Configuring the Apache MPM on Gentoo

Now that you know where the files are, let's look at how to tell apache to stay within the memory available to your Gentoo server.


The apache MPM

Part of the apache web server installation is the "MPM", which stands for "Multi-Processing Method". The MPM determines the mechanism apache uses to handle multiple connections. Now that we have an idea of where apache keeps its configs we'll cover in detail how the main MPMs are configured and how you might optimize their settings for your environment.

The difference

The first thing to know is that there are several MPMs that apache can use, but the main MPMs are "worker" and "prefork".

The worker MPM primarily handles connections by creating new threads within a child process, while the prefork MPM spawns a new process to handle each connection. The worker MPM is considered more efficient, but some modules aren't stable when running under the worker MPM. The portage apache package defaults to the prefork MPM for the best compatibility with modules.

Most users won't notice a difference in performance between the MPMs but it's good to know the options are there. If you find your site is having trouble scaling, for example, you might want to switch to the worker MPM even though it isn't recommended by a module you're using. For a change like that, you'll want to consult your module's documentation to see what it may have to say about apache MPMs.

Which am I running?

To check which MPM your apache installation is using run the apache2 program with the "-l" option, like so:

/usr/sbin/apache2 -l

The output will be a list of compiled-in modules by the names apache uses for them, like:

Compiled in modules:
  core.c
  prefork.c
  http_core.c
  mod_so.c

That's not a full list of modules apache loads when it starts, just a list of the modules that are compiled into your base apache installation. That includes the MPM, which in this example is again prefork.

Changing the MPM

In Gentoo the MPM apache uses is set at compile time. By default Gentoo's apache uses prefork, but you can change that by making a couple adjustments on your system.

The first thing you'd likely need to change is the USE flag for threading. If apache is built with the "threads" USE flag active, apache will default to building with the worker MPM. With that USE flag disabled (either by default or by specifying it as "-threads"), apache will default to building with the prefork MPM.

If you want to explicitly use a particular MPM (bearing in mind that the threads flag has to be set appropriately either way), you can do it with the "APACHE2_MPMS" environment variable. There are two ways to pass this to emerge so the setting will be used when compiling apache.

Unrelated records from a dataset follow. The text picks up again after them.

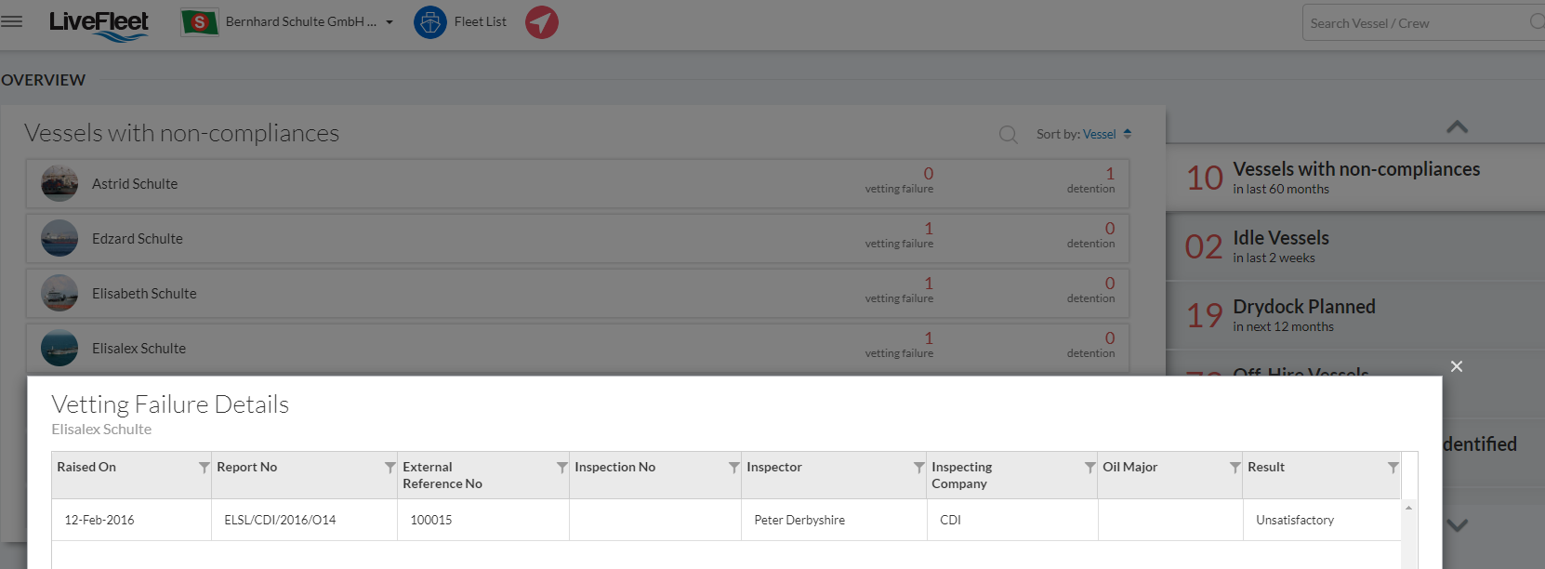Expand the overview list down chevron

pos(1457,524)
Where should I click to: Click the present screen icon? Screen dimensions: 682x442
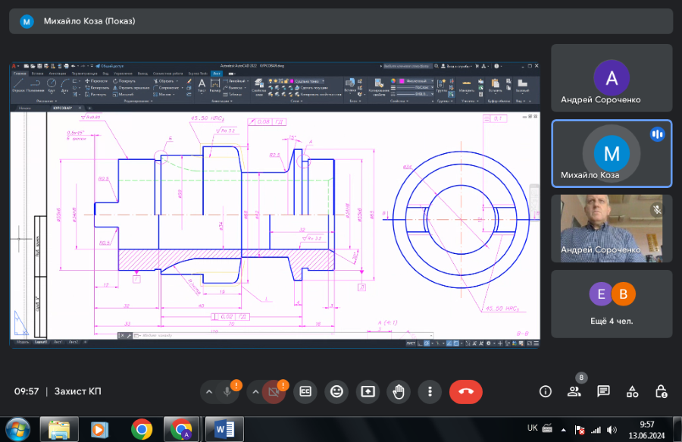click(368, 391)
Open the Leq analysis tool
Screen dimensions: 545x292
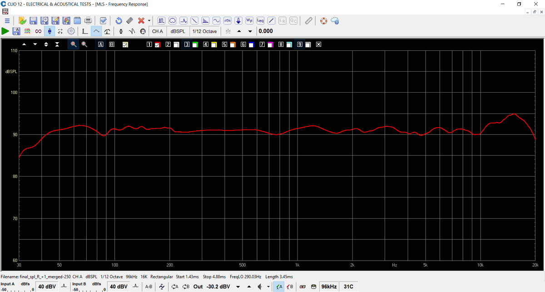click(x=260, y=20)

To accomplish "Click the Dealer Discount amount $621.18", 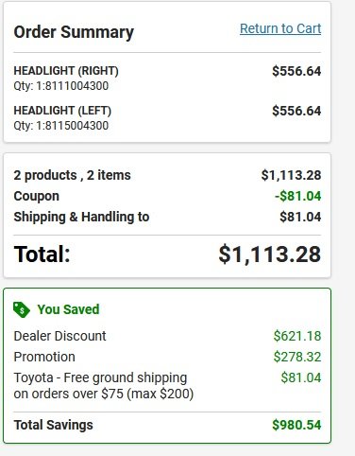I will pos(297,336).
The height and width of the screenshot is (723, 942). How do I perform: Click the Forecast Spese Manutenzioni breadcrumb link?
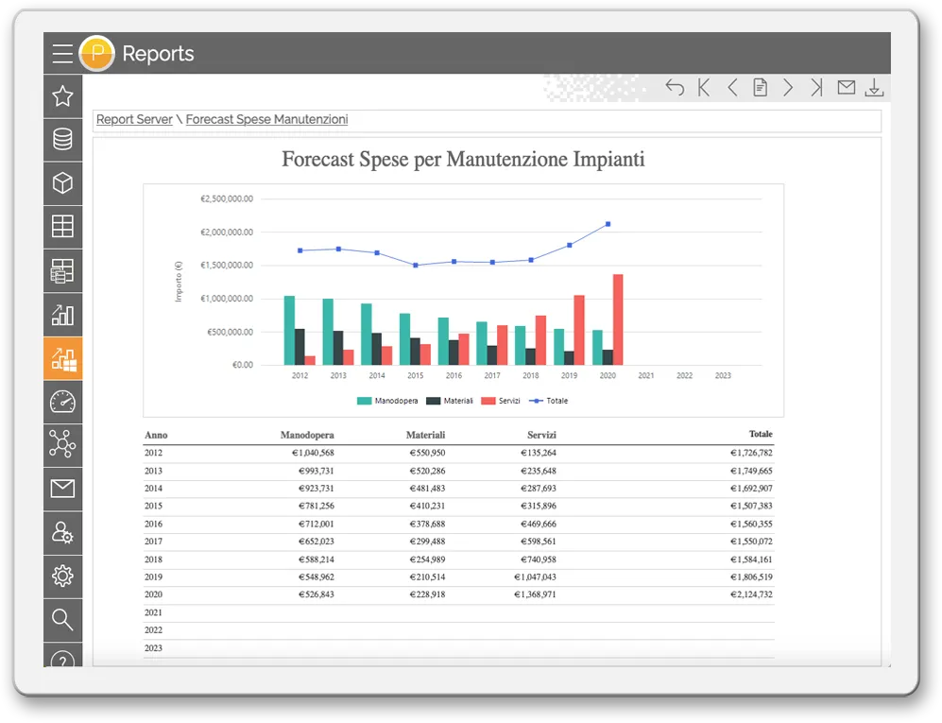pyautogui.click(x=266, y=120)
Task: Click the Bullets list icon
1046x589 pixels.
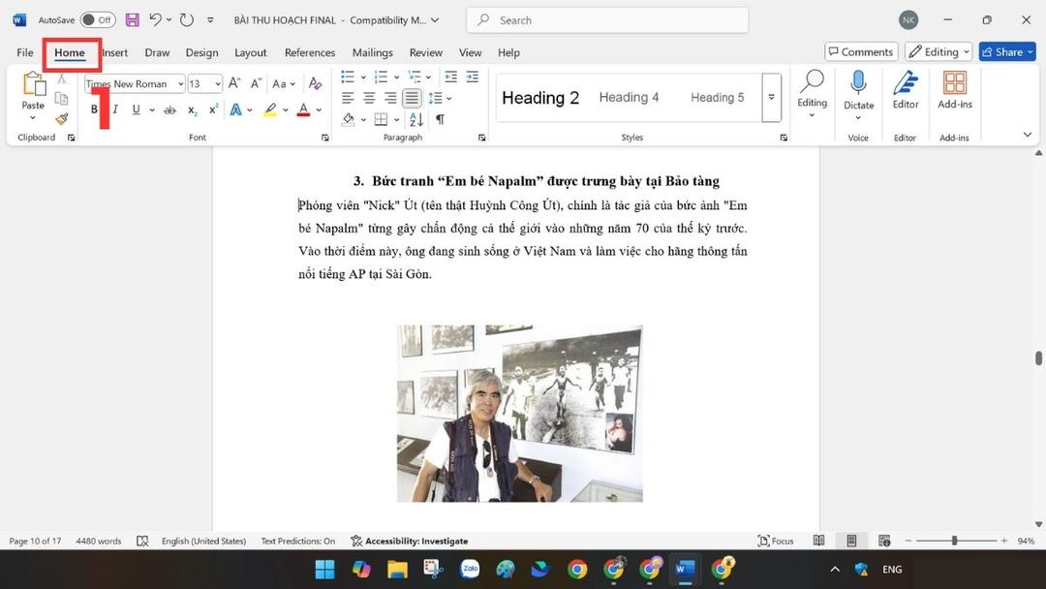Action: (x=347, y=78)
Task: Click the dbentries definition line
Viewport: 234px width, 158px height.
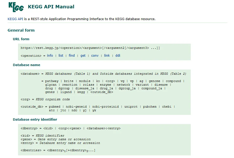Action: (x=58, y=150)
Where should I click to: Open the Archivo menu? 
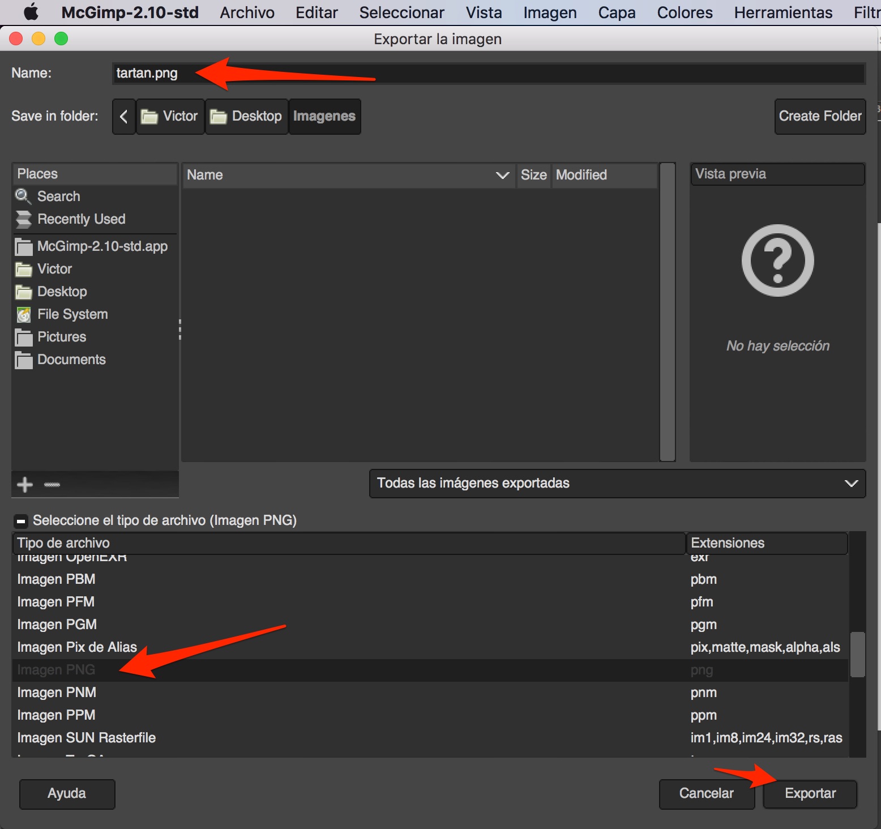[x=247, y=12]
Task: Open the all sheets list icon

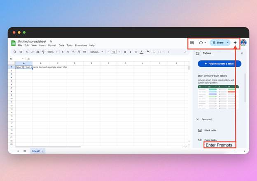Action: point(25,151)
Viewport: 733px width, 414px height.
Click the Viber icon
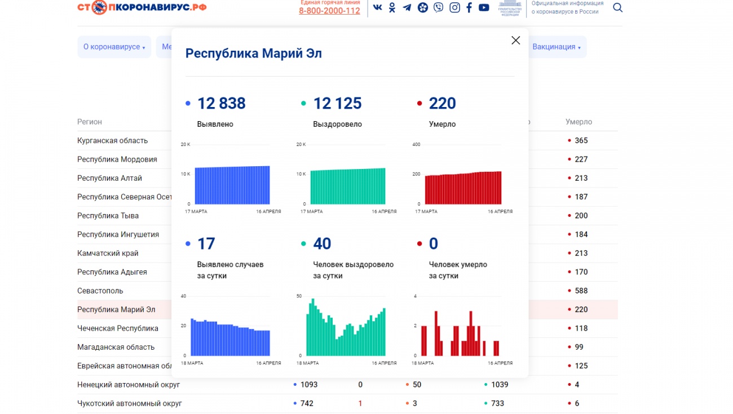tap(438, 8)
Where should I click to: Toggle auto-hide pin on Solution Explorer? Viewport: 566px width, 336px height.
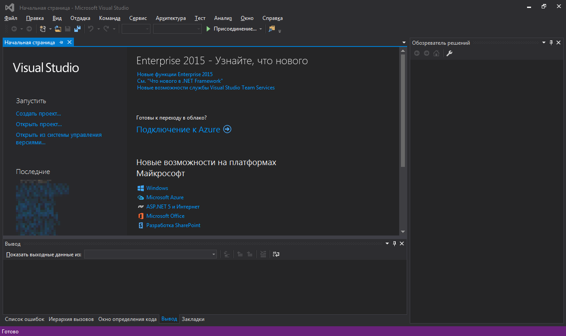551,43
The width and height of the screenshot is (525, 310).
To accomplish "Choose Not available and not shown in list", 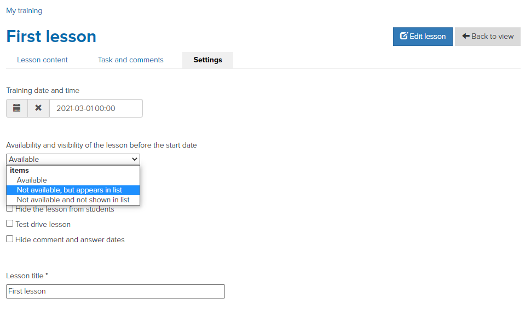I will point(73,200).

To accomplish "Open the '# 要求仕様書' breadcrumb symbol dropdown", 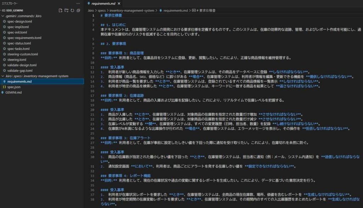I will coord(206,11).
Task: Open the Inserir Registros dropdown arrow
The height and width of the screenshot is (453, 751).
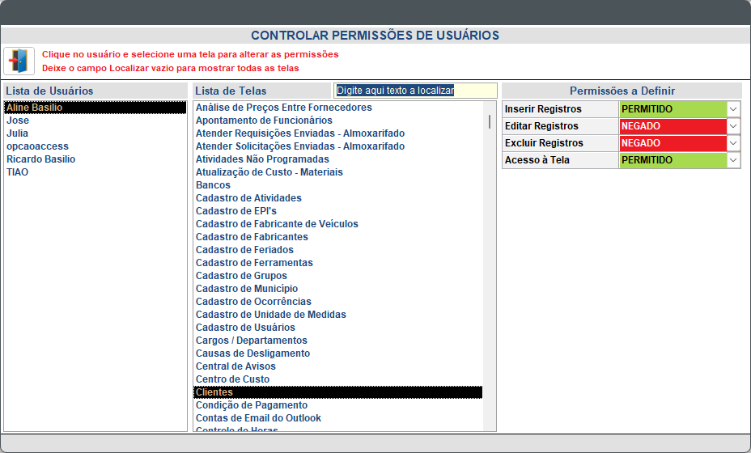Action: [x=733, y=109]
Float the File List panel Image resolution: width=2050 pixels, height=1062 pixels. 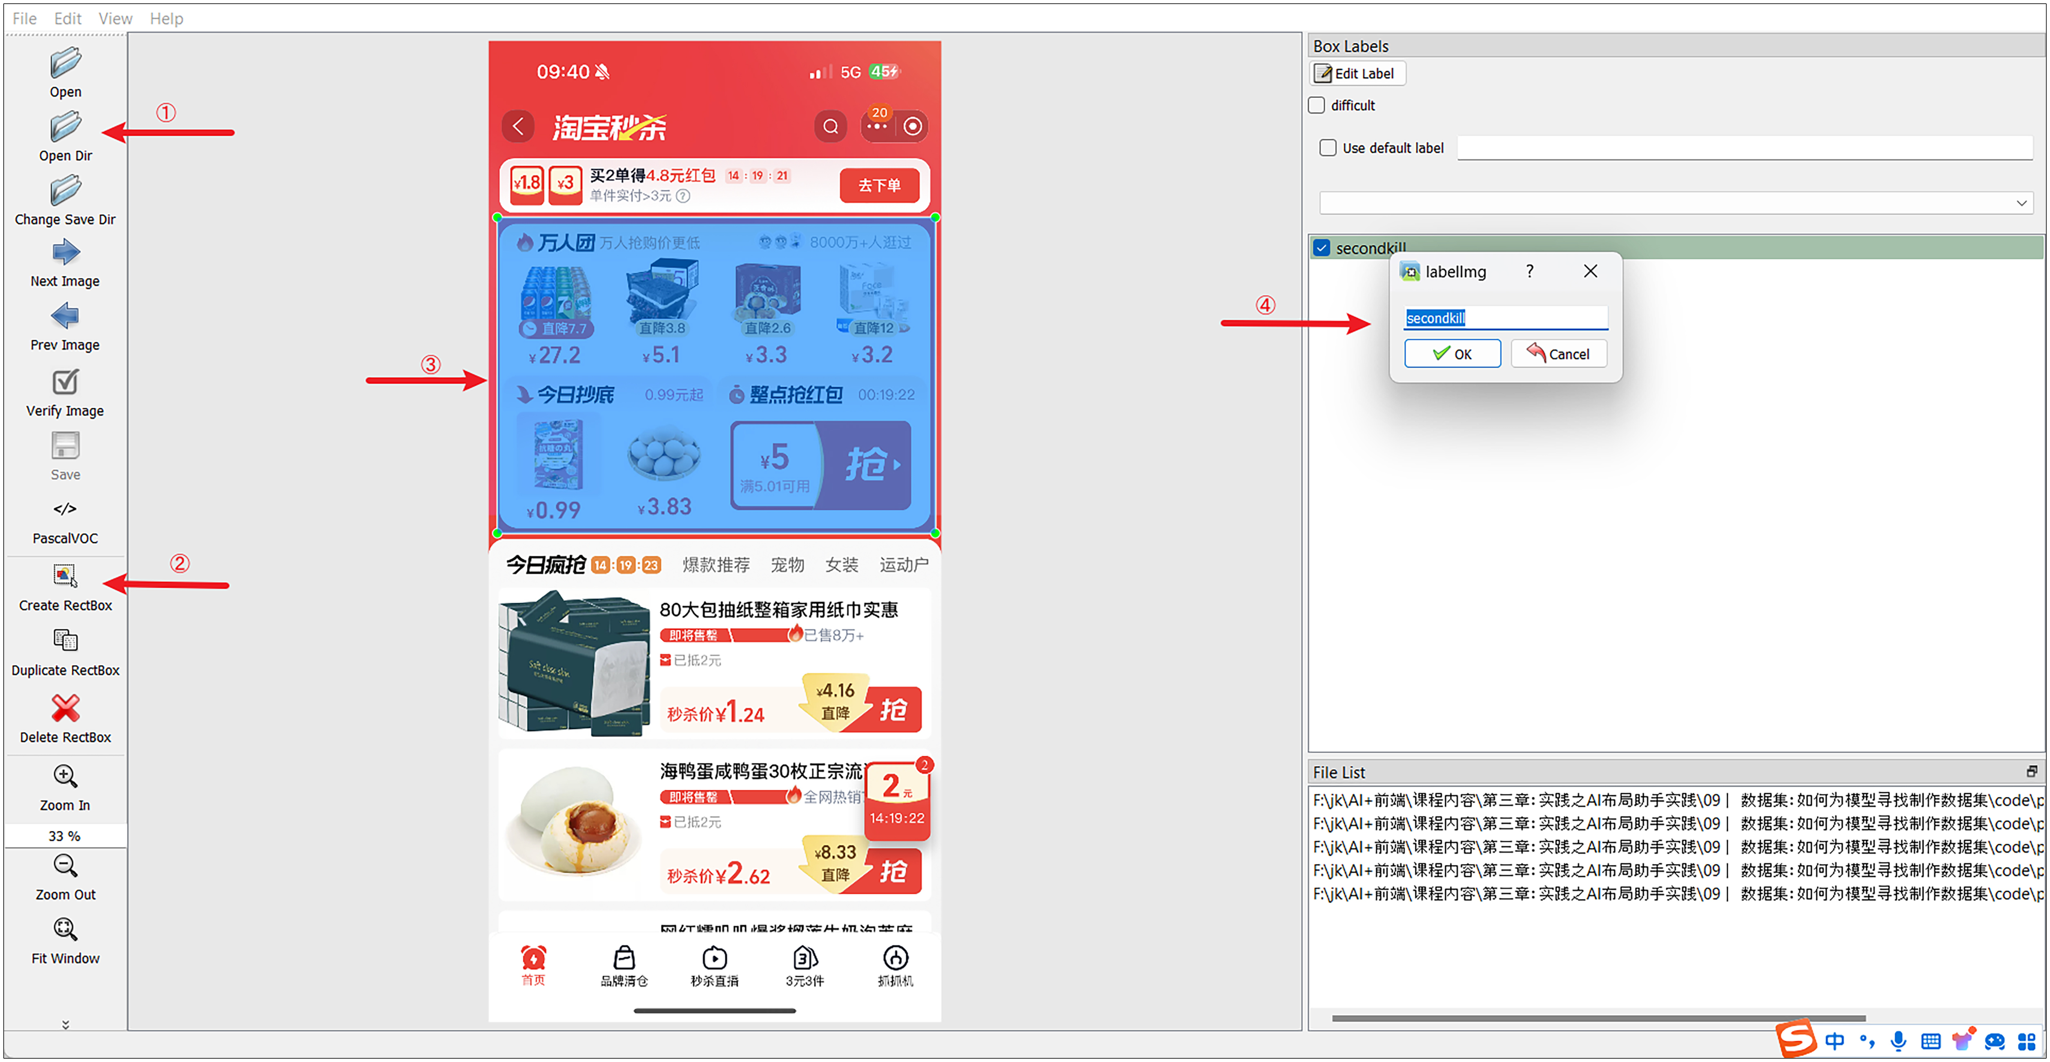click(2032, 772)
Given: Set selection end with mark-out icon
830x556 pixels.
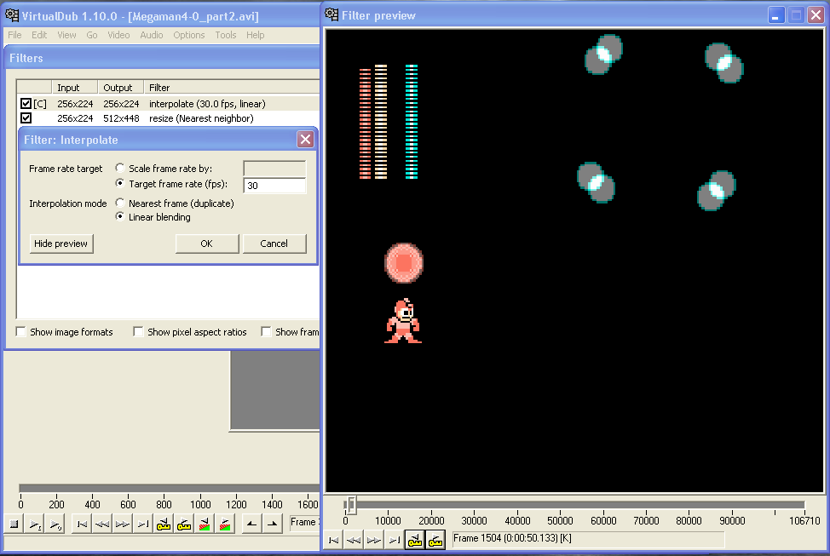Looking at the screenshot, I should (271, 524).
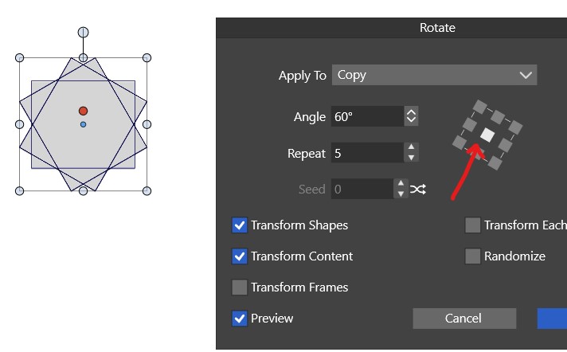Click into the Angle input field
The width and height of the screenshot is (567, 352).
(x=366, y=116)
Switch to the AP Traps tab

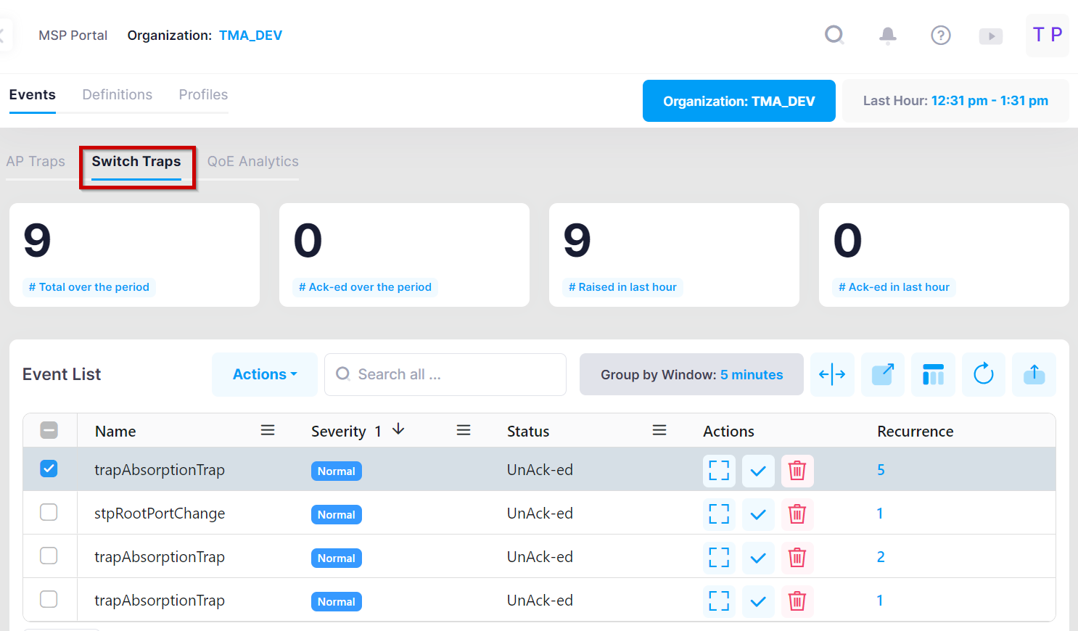(x=36, y=161)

The first approach is defining that variable when you run emerge. You'd put the variable first on the line followed by the emerge command, as in:

APACHE2_MPMS="prefork" emerge apache

That works when you want to temporarily set USE flags, too:

APACHE2_MPMS="prefork" USE="-threads" emerge apache

If you want to keep that value stored somewhere (if you're uninstalling and reinstalling for testing, for example) you can add it to an environment variable file. To hold the variable, create the file:

/etc/env.d/99apache2

Inside you can put that or another apache-specific environment variable. To tell it to use the worker MPM you would just add this line to the file:

APACHE2_MPMS="worker"

There are other variables that can be set for apache's compile, including a list of modules that should be compiled for apache's use. To make sure apache used the prefork MPM and a specific set of modules, you could create the environment variable file containing:

APACHE2_MPMS="prefork"
APACHE2_MODULES="actions alias auth_basic authn_alias authn_anon authn_dbm authn_default authn_file authz_dbm authz_default authz_groupfile authz_host authz_owner authz_user autoindex cache cgi cgid dav dav_fs dav_lock deflate dir disk_cache env expires ext_filter file_cache filter headers include info log_config logio mem_cache mime mime_magic negotiation rewrite setenvif speling status unique_id userdir usertrack vhost_alias"

You can see what options were used when apache was built by running the command:

emerge -pv apache

More details on the options that can be passed to apache in this fashion are detailed at Gentoo's web site.

Once you've added environment variables to /etc/env.d you'll need to update your environment to use them:

sudo /usr/sbin/env-update && source /etc/profile

IfModule

Before we dive into the settings for each MPM let's look at how apache knows which settings it should actually read. The "IfModule" directive in apache's config files lets you put a set of instructions into a block that will only be read by apache if the indicated module is loaded.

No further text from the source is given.